Similar to planning for disaster mitigation and preparedness, customer resiliency is cultivated over time.  It is not reactionary to world events because, like being caught off-guard by a hurricane, at that point it is too late. Borrowing lessons in mitigation and preparedness can help banks put in place the ongoing processes needed to develop resilience. And some already have experience.

Lessons from Disasters Help Banks Preempt Customer Needs

While federal agencies are promoting more resilient approaches, it is cities like New Orleans, and others of all sizes, that are leading on implementing these solutions. The City Council in the town of Moore, Oklahoma, the site of a deadly tornado in 2013, approved the formation of a Resiliency Department to integrate disaster teams into every city agency to ensure all departments are working together to prepare for the next crisis.

The importance here is how to prepare for – rather than react to – the social, economic and physical threats of the 21st century world. In the new normal where future economic uncertainty is certain, all banks should operate as though the next disaster is around the corner, and that thinking should inform the products and services they offer their customers – to build their customers’ resilience and in turn, their own resilience.

This is the time for banks to make a major shift in their product offerings. The biggest asset the banks has is a full record of financial transaction data which gives them enough information to anticipate and proactively offer products that will preempt the next disaster. Algorithms for disaster management in the banking sector can identify customers who might default or need loans based on previous behavior and reach out proactively to prevent those customers from dipping into negative. If banks pinpoint those customers preemptively, even if they can only save a fraction of them from ever getting into trouble in the first place. This is critical because once customers fall into negative territory it is harder to get them out, just like it is harder to prevent major damage once a storm wall has been breached.

Using Technology to Mitigate and Prepare

The need for banks to respond to customers’ increasing vulnerability will only continue, so their strategy must be open-ended and ongoing. Data and AI play an important role here. They enable banks to help customers get better at weathering small storms, so they are ready when the big one hits.

Banks can use data and AI to better understand their customers’ current financial situation, then design and offer Automated, hassle-free personalized programs to buff up their savings, reduce debt, and help them better manage their spending. Traditional tools like round-up programs and recurring transfers are limited in their impact on resilience, because they keep the onus on the customer to make smart, resilience-minded decisions and deny the consumer their full savings potential. Short-term actions like payment deferrals and small business loans can surely alleviate need but do little to affect customers’ behavior for long-term preparedness.

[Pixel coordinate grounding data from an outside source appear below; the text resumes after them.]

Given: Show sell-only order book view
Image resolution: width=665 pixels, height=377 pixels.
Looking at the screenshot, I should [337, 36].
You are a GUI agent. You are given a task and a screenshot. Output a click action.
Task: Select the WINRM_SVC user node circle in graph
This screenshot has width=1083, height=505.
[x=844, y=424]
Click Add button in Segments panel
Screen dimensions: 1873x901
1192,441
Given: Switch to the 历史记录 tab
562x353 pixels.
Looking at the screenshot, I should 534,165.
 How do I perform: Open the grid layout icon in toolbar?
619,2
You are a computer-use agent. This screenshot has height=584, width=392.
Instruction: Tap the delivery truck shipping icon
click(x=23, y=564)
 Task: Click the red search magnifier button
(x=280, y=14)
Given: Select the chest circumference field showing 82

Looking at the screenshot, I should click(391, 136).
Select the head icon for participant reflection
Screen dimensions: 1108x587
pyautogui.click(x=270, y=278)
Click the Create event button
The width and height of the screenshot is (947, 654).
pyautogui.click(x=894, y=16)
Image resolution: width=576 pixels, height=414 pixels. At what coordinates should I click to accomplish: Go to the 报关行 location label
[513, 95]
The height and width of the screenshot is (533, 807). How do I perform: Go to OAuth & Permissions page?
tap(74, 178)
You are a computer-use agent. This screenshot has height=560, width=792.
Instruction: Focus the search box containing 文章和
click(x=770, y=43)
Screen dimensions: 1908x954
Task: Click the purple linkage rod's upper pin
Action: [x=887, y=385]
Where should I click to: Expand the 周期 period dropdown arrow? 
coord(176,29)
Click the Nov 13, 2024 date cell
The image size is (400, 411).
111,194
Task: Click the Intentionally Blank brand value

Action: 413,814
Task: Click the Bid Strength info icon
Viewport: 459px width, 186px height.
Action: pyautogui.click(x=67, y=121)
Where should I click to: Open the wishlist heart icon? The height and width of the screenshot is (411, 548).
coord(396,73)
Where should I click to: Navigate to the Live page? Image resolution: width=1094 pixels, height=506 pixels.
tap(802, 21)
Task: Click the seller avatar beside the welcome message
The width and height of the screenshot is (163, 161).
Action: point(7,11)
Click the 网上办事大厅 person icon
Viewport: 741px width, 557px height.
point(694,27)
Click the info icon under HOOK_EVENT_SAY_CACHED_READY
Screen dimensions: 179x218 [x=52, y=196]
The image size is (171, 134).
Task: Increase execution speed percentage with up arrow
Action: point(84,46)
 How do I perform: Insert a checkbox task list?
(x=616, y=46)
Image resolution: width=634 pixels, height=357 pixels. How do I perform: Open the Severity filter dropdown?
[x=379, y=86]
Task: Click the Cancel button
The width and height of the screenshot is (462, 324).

Automated services, in contrast, help customers build habits that prepare them to weather the storm while requiring minimal action. Ally Bank’s Surprise Savings program analyzes customer spending to find areas where they could save more – detect safe-to-save pockets of money and automatically moves that money for them. Customers only need to link an account, including an external account, to start automatically building their financial levee. Building these healthy financial behaviors in good times – which is much easier to do for most people – will enable customers to withstand difficult times for a long term, because they will have been taught how to act.

Preparedness Builds Resilience

Today, thousands are flocking to a renewed New Orleans. Why? Because the city is rebuilding in a more resilient and more inclusive, integrated way. In the last several years, New Orleans has transformed its public education system, diversified its economy and reimagined its neighborhoods, with transformative results—yielding what we call resilience dividends, those benefits which pay off in the good times, while reducing vulnerabilities in bad times. A city once brought to its knees, is rising again, stronger than before.